Zunächst ist festzuhalten, dass die Beschwerdeführerin Gelegenheit hatte, zu diesem Gutachten in der Berufung Stellung zu nehmen, sodass im Beschwerdefall dadurch ihr rechtliches Gehör gewahrt blieb.

Allerdings wird in diesem Gutachten die Frage einer Beeinträchtigung des Lichteinfalles durch den Boden dieses Überganges überhaupt nicht behandelt (was schon in der Berufung zutreffend hervorgehoben wird), sodass dieses Gutachten schon deshalb mangelhaft ist. Daher wäre die belangte Behörde jedenfalls zu einer entsprechenden Gutachtensergänzung verhalten gewesen, was aber unterblieb. Auf das in der Gegenschrift vorgelegte (weitere) Gutachten vom 11. Oktober 2000 (das war während des verwaltungsgerichtlichen Verfahrens) kann nicht eingegangen werden, weil im Zuge des Verfahrens vor dem Verwaltungsgerichtshof (in welchem es um die nachprüfende Kontrolle der Rechtmäßigkeit des angefochtenen Bescheides geht) solche Mängel des Verwaltungsverfahrens nicht saniert werden können.

Im Übrigen ist das Gutachten vom 7. Dezember 1999 (und damit auch die Begründung des angefochtenen Bescheides) aus einem weiteren Gesichtspunkt mangelhaft:

Nach dem zuvor Gesagten kommt es auf den freien Lichteinfall an. Die Behörden des Verwaltungsverfahrens haben aber nicht dargetan, dass der Lichteinfall durch eine gläserne Konstruktion einem freien Lichteinfall gleichkommen sollte, wovon nach der allgemeinen Lebenserfahrung nicht ausgegangen werden kann, ist doch nach allgemeiner Erfahrung vielmehr davon auszugehen, dass auch eine solche gläserne Konstruktion eine Minderung des Lichteinfalles bewirkt, zumal (ginge man auch, wie im Gutachten vom 11. Oktober 2000, davon aus, dass der Boden keine Beschattung bewirken sollte) die Wände und das Dach nicht ausschließlich aus Glas bestehen.
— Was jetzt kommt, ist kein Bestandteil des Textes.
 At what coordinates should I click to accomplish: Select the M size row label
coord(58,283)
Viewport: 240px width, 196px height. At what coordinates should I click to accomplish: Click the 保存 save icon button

Die bloße Behauptung, der Lichteinfall werde durch diese Bauteile aus Glas nicht beeinträchtigt, ist nicht ausreichend, vielmehr wäre eine nähere Auseinandersetzung mit dieser Thematik (Abschwächung der Lichtintensität) erforderlich gewesen, was aber unterblieb.

Der Umstand hingegen, dass der Sachbearbeiter, der in erster Instanz tätig wurde, auch in zweiter Instanz eine vorbereitende Tätigkeit für die Entscheidung der Behörde zweiter Instanz entfaltet hat (welcher er nicht angehört), bedeutet noch keinen wesentlichen Verfahrensmangel (siehe dazu die bei Hauer/Leukauf, Handbuch des österreichischen Verwaltungsverfahrens5, in E 56 zu § 7 AVG wiedergegebene hg. Judikatur).

Da die belangte Behörde die Mangelhaftigkeit des Gutachtens verkannte, auf welches sie sich stützte, belastete sie den angefochtenen Bescheid mit Rechtswidrigkeit infolge Verletzung von Verfahrensvorschriften, weshalb er gemäß § 42 Abs. 2 Z 3 lit. b VwGG aufzuheben war.

Die Kostenentscheidung beruht auf den §§ 47 ff VwGG in Verbindung mit der Verordnung BGBl. II Nr. 501/2001. Das Kostenmehrbegehren der Beschwerdeführerin war abzuweisen, weil im pauschalierten Schriftsatzaufwand die Umsatzsteuer bereits enthalten ist (siehe dazu die in Dolp, Die Verwaltungsgerichtsbarkeit3, Seite 697 wiedergegebene hg. Judikatur).